MarsBird-VII is a Mars quadcopter used in a sample return mission to gather and deliver Martian rock samples to a lander. It's a concept from the Chinese researchers at the Harbin Institute of Technology.
It's a precisely designed quadcopter meant to function in the harsh Martian atmosphere. MarsBird-VII would have four rotors instead of NASA's Ingenuity helicopter's coaxial rotors, improving its capacity to retrieve geological samples weighing up to 100 grams for examination.

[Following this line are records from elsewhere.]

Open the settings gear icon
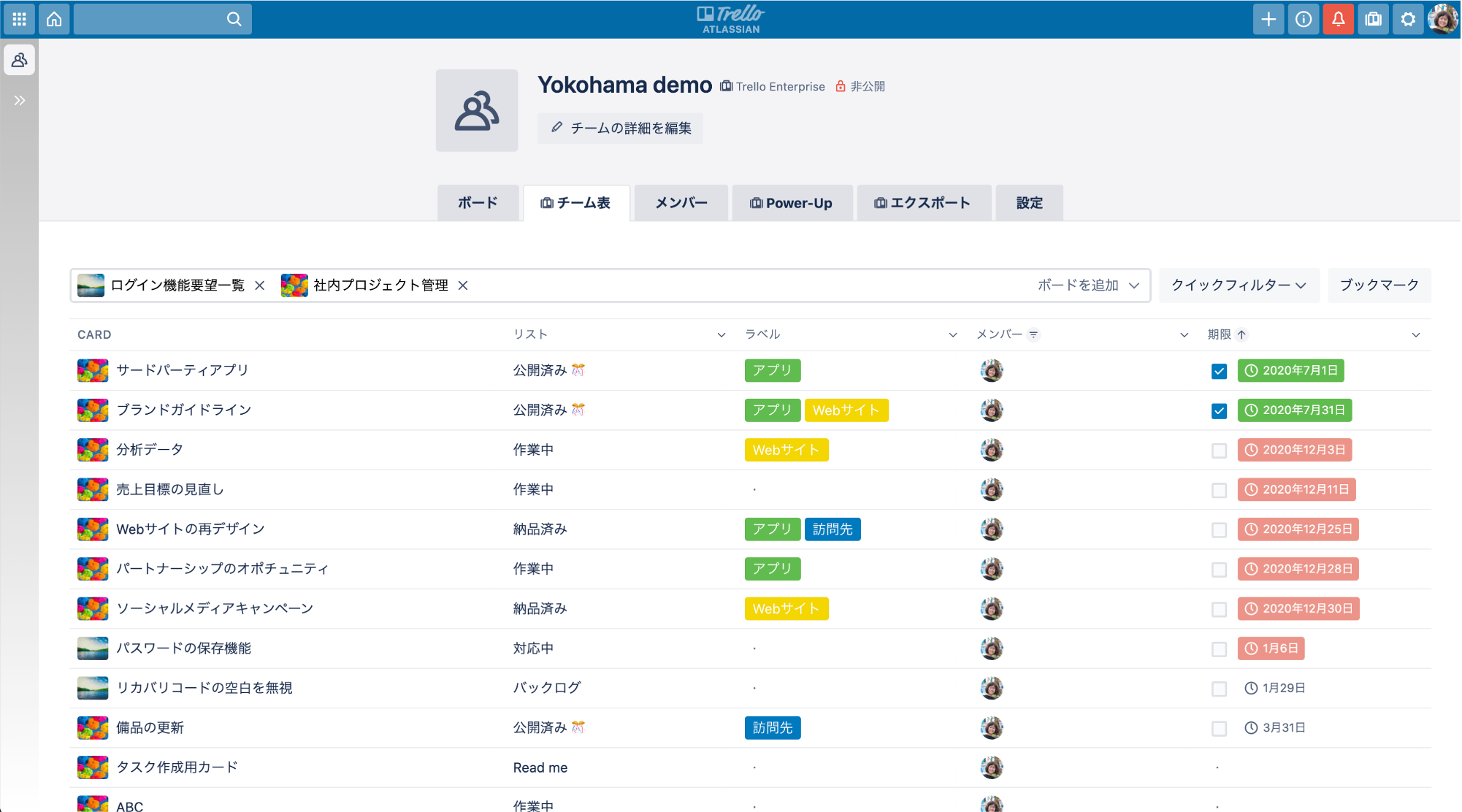Viewport: 1462px width, 812px height. point(1408,19)
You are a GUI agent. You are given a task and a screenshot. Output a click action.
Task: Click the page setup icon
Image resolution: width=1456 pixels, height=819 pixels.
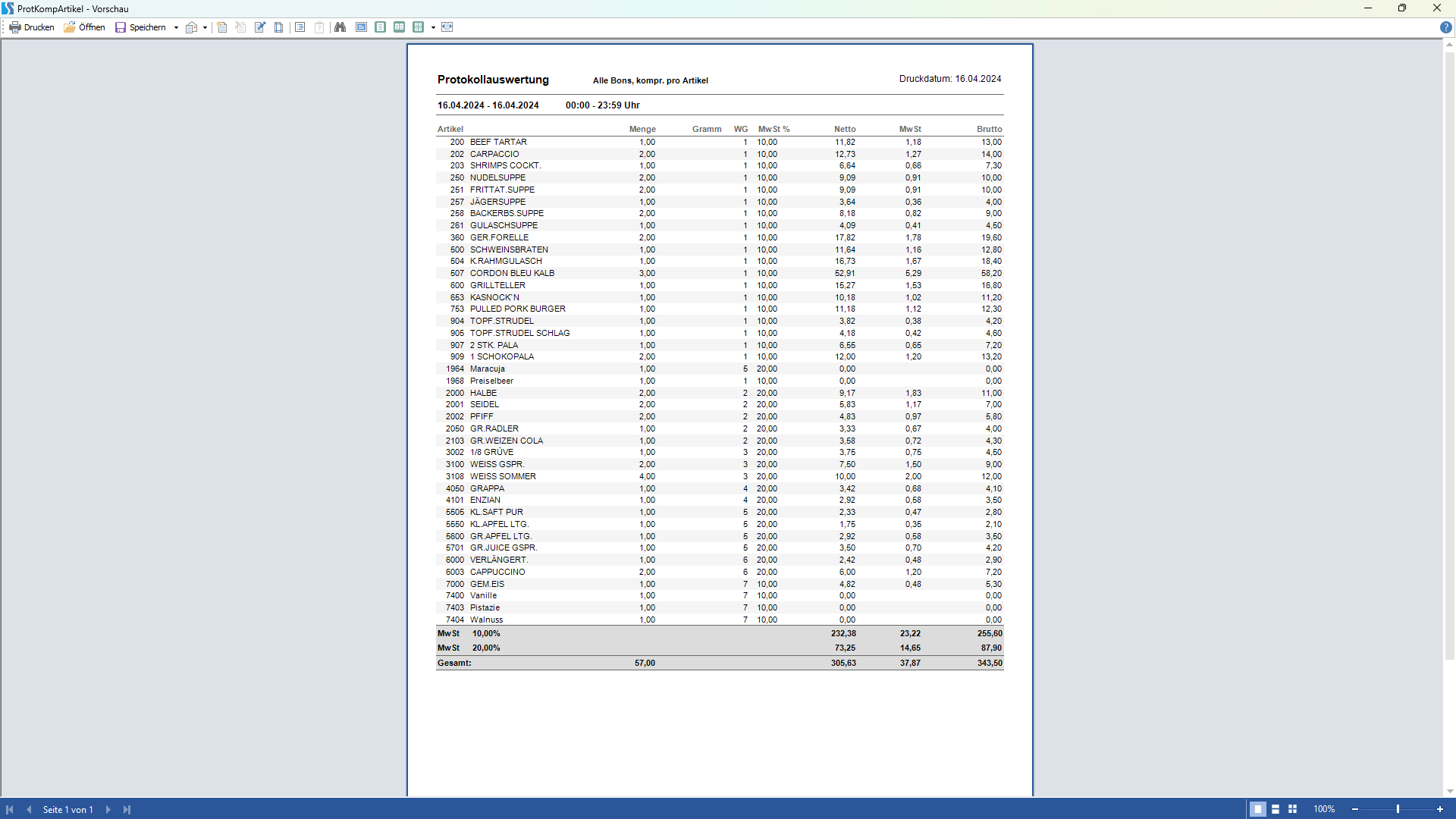click(x=279, y=27)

The unique quadcopter would be responsible for carefully collecting clean regolith and transporting it to a stationary lander.
"The Mars quadcopter should be able to collect a rock sample with a mass of 100g and a diameter of about 40mm within a radius of 500m around the lander at once," the researchers wrote in the study.
The lander, which China has proposed to be stationary, would need the quadcopter to pick up Martian regolith that hadn't been contaminated by the lander's rockets.
The samples would be collected and returned to the lander by a robot arm fixed to the quadcopter. Then, using its claw, this would lift them into an ascending spacecraft and launch it back into orbit, eventually landing back on Earth.
The MarsBird-VII challenges the US and Russia's long-standing dominance in space exploration and represents China's goal and resolve to be a major competitor in the field.